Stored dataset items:
++++++++++++++++++++

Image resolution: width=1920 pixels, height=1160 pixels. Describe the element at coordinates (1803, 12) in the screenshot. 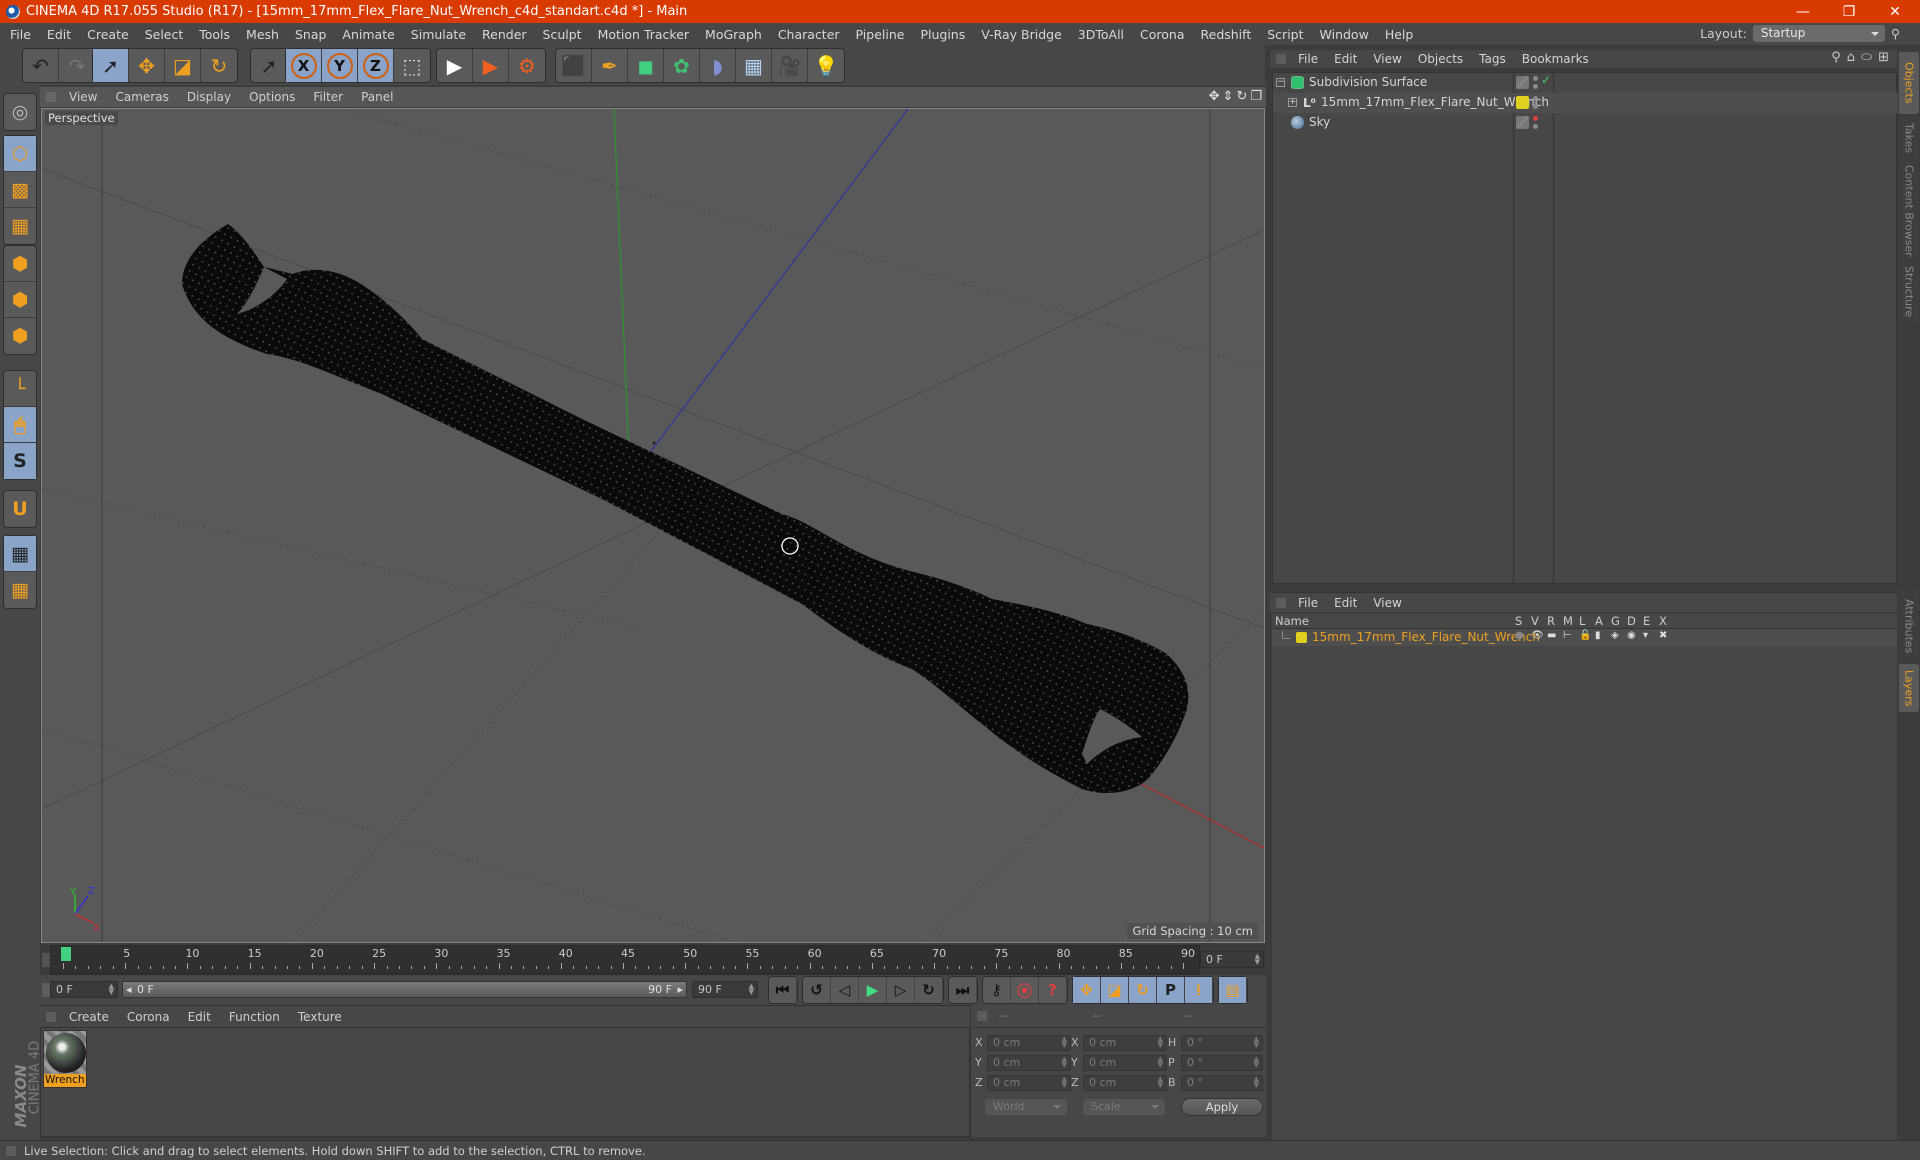

I see `minimize-button: —` at that location.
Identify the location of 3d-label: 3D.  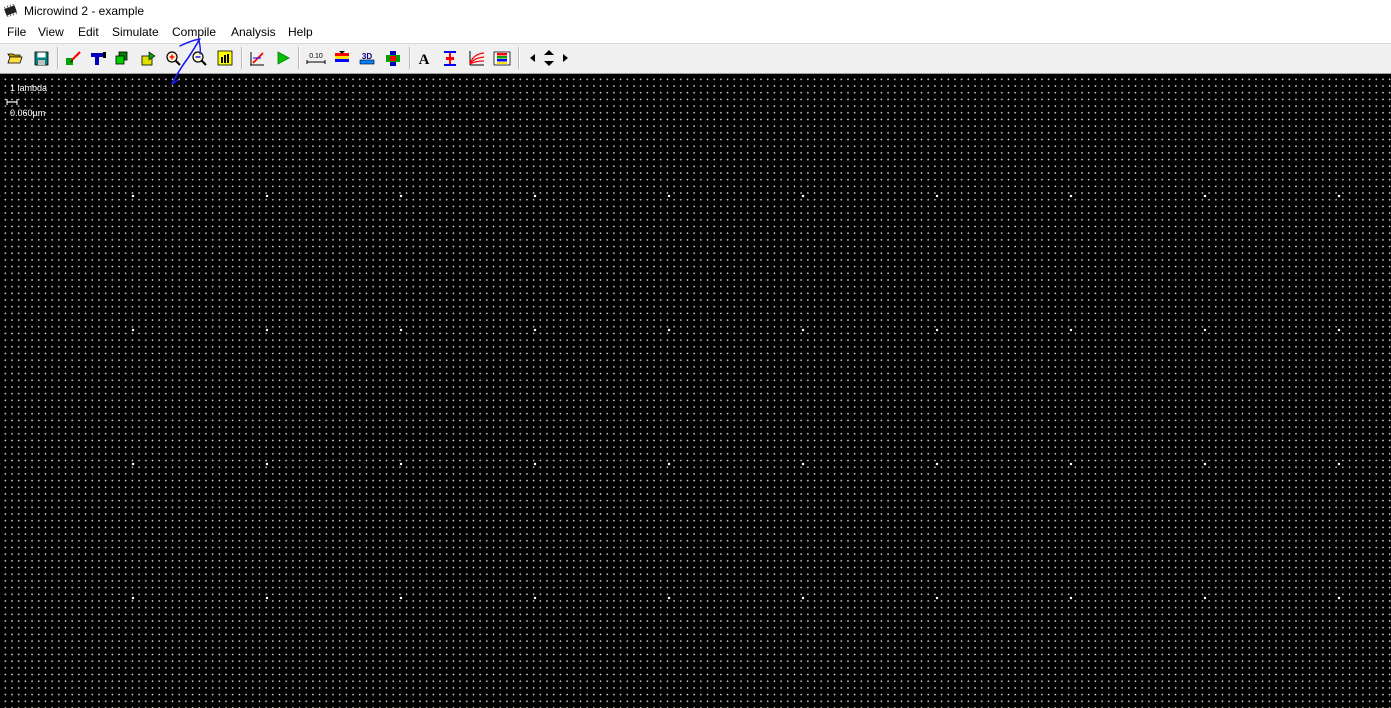
(367, 56).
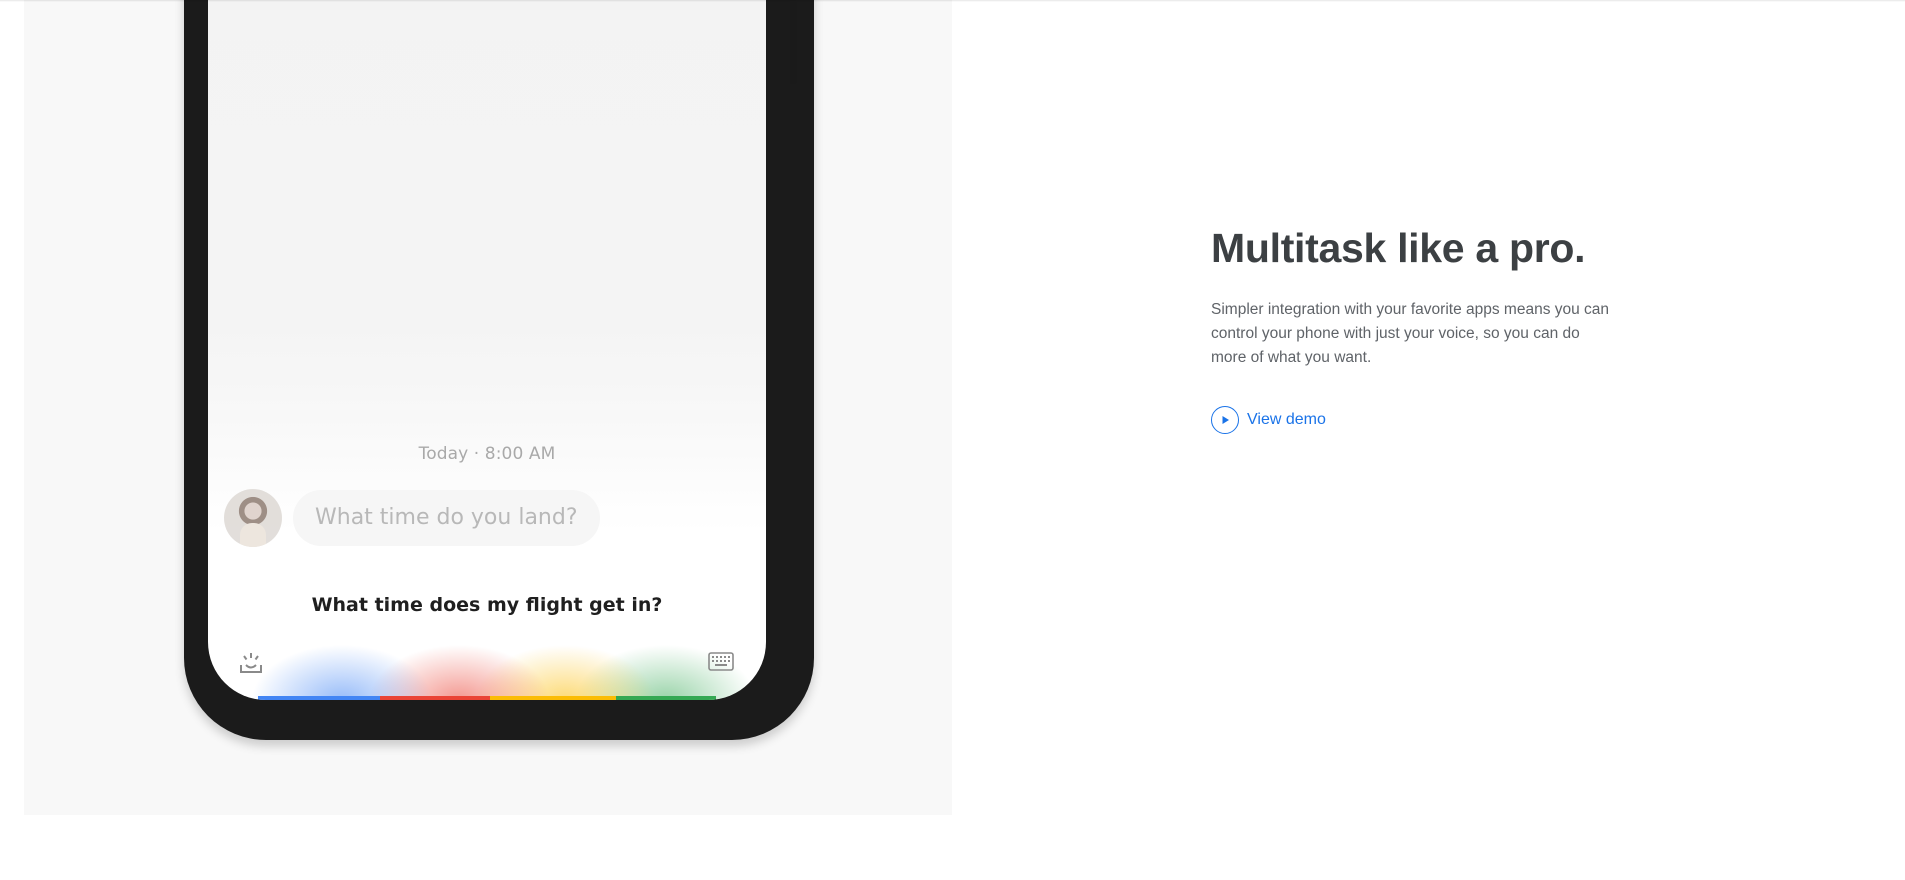 This screenshot has width=1905, height=880. I want to click on message-timestamp: Today · 8:00 AM, so click(487, 454).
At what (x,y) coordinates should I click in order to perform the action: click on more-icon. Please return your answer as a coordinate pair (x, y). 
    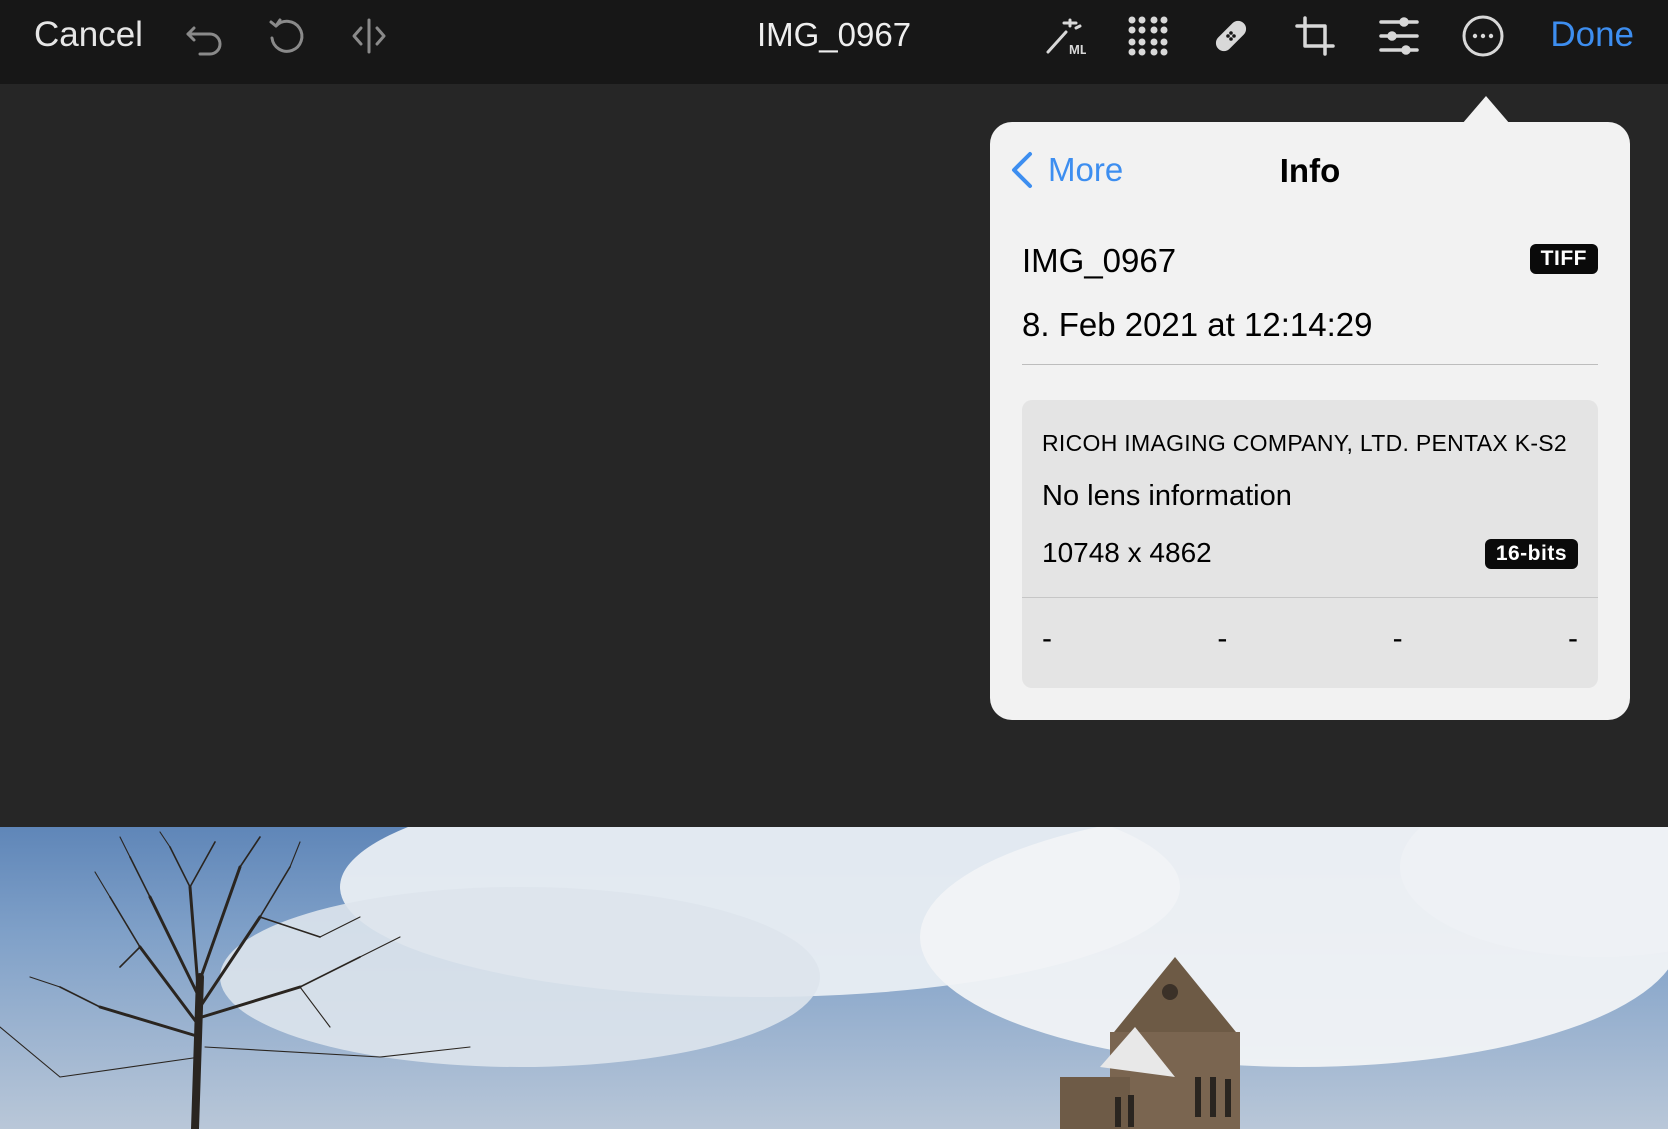
    Looking at the image, I should click on (1483, 36).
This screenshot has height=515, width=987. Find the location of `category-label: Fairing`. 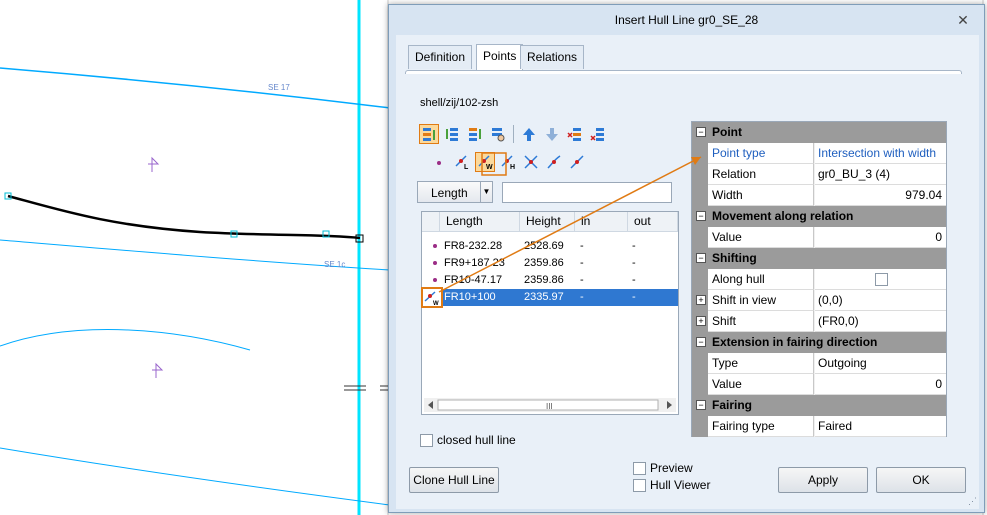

++++++++++++++++++++

Work order » Reproduce the stored dataset items verbatim, starting at the line that contains "At what (x,y)" and ending at the last line of the items, with both ends included. Leave the pictures out of your reproduction.

Response to the exercise »
At what (x,y) coordinates should I click in order to perform the action: click on more-icon. Please return your answer as a coordinate pair (x, y). 
    Looking at the image, I should click on (1483, 36).
This screenshot has height=515, width=987. Find the location of `category-label: Fairing`. 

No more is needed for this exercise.